Es war ein kalter Novembermorgen. Nebelschleier lagen, wie von Riesenspinnen gewebte Tücher, über den Hängen des Nordpfälzer Berglandes. Die ersten Sonnenstrahlen hatten Mühe diese zu durchdringen. Es war ein ganz normaler Morgen, an dem man den Hund füttert, anschließend selbst etwas zu sich nimmt, wartet, bis sich der Nebel etwas gelichtet hat, sich umzieht, dem Hund das Geschirr umlegt und sich mit ihm auf den Weg macht.
Dennoch war etwas anders an diesem Morgen.
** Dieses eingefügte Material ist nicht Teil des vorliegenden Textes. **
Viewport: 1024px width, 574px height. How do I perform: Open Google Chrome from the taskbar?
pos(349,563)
Ich bemerkte es zuerst gar nicht und es begann so, wie diese Dinge
eigentlich immer beginnen: klein und unscheinbar.
An jenem Morgen fuhr ich mit dem Auto an einem Schild vorbei - "Jagdbetrieb". Aha das alljährliche große Morden hat wieder begonnen, dachte ich mir. Kurz überlegte ich. Ich wollte eigentlich nicht in den Wald, sondern auf dem Rad-und Wanderweg bleiben. Dort muss der Jagdbetrieb bei Begehung eingestellt werden. Ich fuhr weiter. Ein Treiben wird in der Regel nicht auf einem öffentlichen Radweg durchgedrückt. Außerdem habe ich ein massives Problem damit, wenn man versucht mir vorzuschreiben, wann ich mich an welchem Ort aufzuhalten habe.
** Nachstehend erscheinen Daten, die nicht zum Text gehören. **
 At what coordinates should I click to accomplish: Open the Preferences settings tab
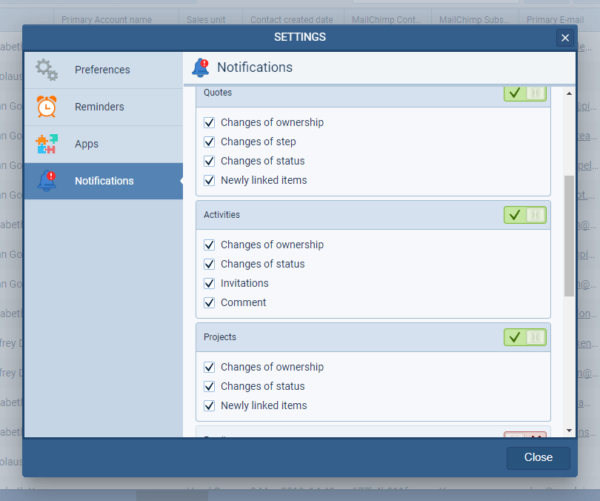(102, 70)
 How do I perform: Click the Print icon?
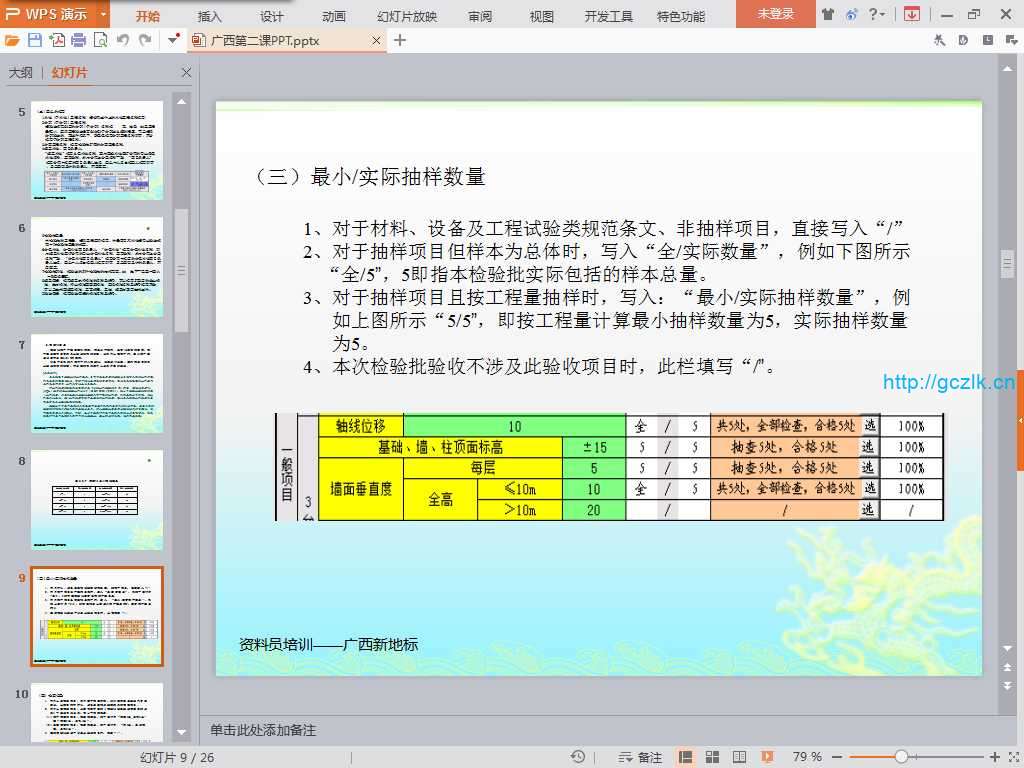(79, 40)
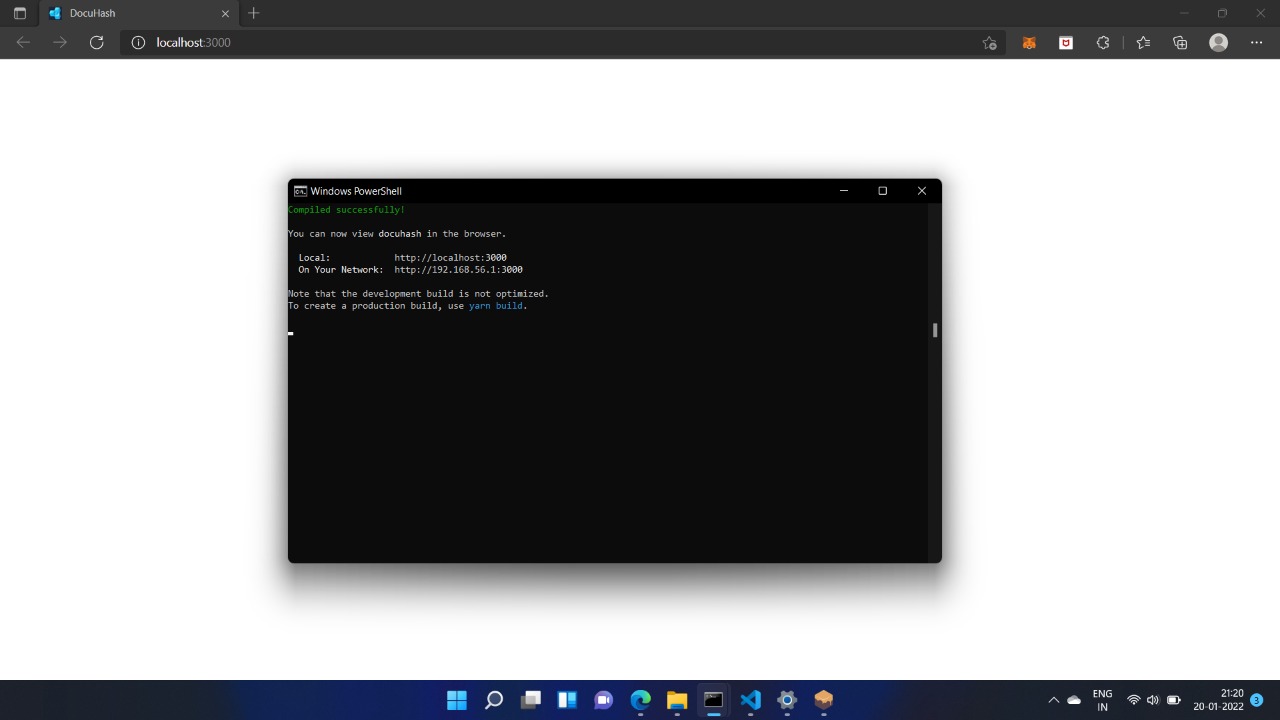This screenshot has height=720, width=1280.
Task: Open the Edge Collections panel
Action: pyautogui.click(x=1180, y=42)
Am Ausgangspunkt unseres Spaziergangs angekommen, leinte ich Nanuk an.
Vor uns lagen ca. dreihundert Meter zu unserer linken und rechten
freies Feld.
Am Ende der freien, übersichtlichen Fläche erheben sich zur Linken
erste Hügel mit dichtem Waldbestand. Zur Rechten dann wieder
zweihundert Meter Wiese, die der Fluss vom gegenüberliegenden Ufer
teilt. Dort schließen sich ebenfalls wieder Wiesen an, welche vom
Bahndamm eingesäumt werden. Im Anschluss an den Bahndamm verläuft ein
kleiner Feldweg. Er wird begrenzt vom Damm der hinauf zur Bundesstraße
führt.
Oberhalb der bewaldeten Hänge zur Linken schließen sich wieder Äcker
an, welche an ein größeres Waldgebiet angrenzen. Dort oben, ganz weit
weg, hörte man sie Brüllen und schreien und ihren Hunden Befehle
zurufen. Ab und zu fiel ein Schuss.
Ich dachte noch "nein Nanuk bleibt an der Feldleine, wenn da irgendwas
den Waldhang runterkommt ist er weg!"
So schlenderten wir eine Weile unseres Weges. Als sich Nanuk
unvermittelt umdrehte, sich in schönster "Akitapose" mitten auf dem
Radweg postierte und ein warnendes "Wuff" ausstieß. Ja- tatsächlich -
er meldete mir ein herannahendes Auto.
"Mitten auf dem Radweg" dachte ich noch kopfschüttelnd.
Der Fahrer des Autos war ein Schulkamerad von mir, der seinerseits mit
seinem Hund Spazieren gehen wollte.
Er hatte uns von weitem gesehen und kam nun hierher gefahren, damit
Benno, sein eigener Hund und Nanuk zusammen Spielen konnten. "Machst
du ihn denn nicht ab? - Warum muss Nanuk denn an der Leine bleiben?"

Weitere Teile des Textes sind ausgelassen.